Die Polizei erklärte, die Berichte würden untersucht. Das für die öffentliche Sicherheit zuständige Mitglied der Stadtverwaltung, Carlos Rojas, sagte, die Konfrontationen in Cali hätten am Freitag fast die Dimension eines "urbanen Kriegs" erreicht.

UN-Menschenrechtskommissarin Bachelet forderte eine unabhängige Untersuchung der Gewalt in Cali. Es sei unabdingbar, dass alle, "Staatsbeamte eingeschlossen", sofortigen, unparteiischen und transparenten Untersuchungen unterzogen würden, wenn sie Berichten zufolge für "Verletzungen und Todesfälle" verantwortlich seien. Die Verantwortlichen müssten zur Rechenschaft gezogen werden.

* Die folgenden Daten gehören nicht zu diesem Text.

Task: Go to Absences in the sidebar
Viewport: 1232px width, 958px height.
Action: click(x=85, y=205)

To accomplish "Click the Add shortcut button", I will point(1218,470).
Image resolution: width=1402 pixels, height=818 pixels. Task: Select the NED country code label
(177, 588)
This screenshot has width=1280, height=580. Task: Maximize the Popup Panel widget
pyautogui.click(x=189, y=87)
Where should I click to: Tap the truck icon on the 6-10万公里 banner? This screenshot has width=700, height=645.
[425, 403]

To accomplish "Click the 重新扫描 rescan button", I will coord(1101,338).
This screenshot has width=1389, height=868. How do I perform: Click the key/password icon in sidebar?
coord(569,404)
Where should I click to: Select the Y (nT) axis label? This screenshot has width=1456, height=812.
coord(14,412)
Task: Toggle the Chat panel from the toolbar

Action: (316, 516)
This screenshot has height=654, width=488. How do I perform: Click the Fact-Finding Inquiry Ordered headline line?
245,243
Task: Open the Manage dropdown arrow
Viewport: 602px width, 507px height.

Viele Bewohner Calis fürchten sich nun auch vor den in ihre Stadt verlegten Soldaten. "Wir fühlen uns bedroht, wir fühlen uns in größerer Gefahr", sagte die 31-jährige Lina Gallegas AFP. "Wenn etwas passiert, können wir nicht einmal die Polizei rufen". Der Politikwissenschaftler Luis Felipe Vega verglich die militärische Verstärkung für die Polizei mit dem Versuch, einen Brand zu löschen, "indem man Öl ins Feuer gießt".

Die Proteste in Cali und anderen kolumbianischen Städten hatten sich ursprünglich an einer geplanten Steuerreform entzündet, die inzwischen zurückgezogen wurde. Die Proteste richten sich inzwischen allgemein gegen die Regierung. Die Demonstranten fordern bessere Arbeitsbedingungen, eine Reform des Rentensystems, einen besseren Schutz von Menschenrechtsaktivisten und die vollständige Umsetzung des Friedensabkommens mit der linksgerichteten Ex-Guerillabewegung Farc.

Das Auswärtige Amt in Berlin gab eine bedingte Reisewarnung für Kolumbien aus. Die landesweiten Proteste seien "teilweise mit massiv gewalttätigen Ausschreitungen verbunden". Weitere Eskalationen seien nicht auszuschließen, ein Ende der Unruhen bisher nicht absehbar.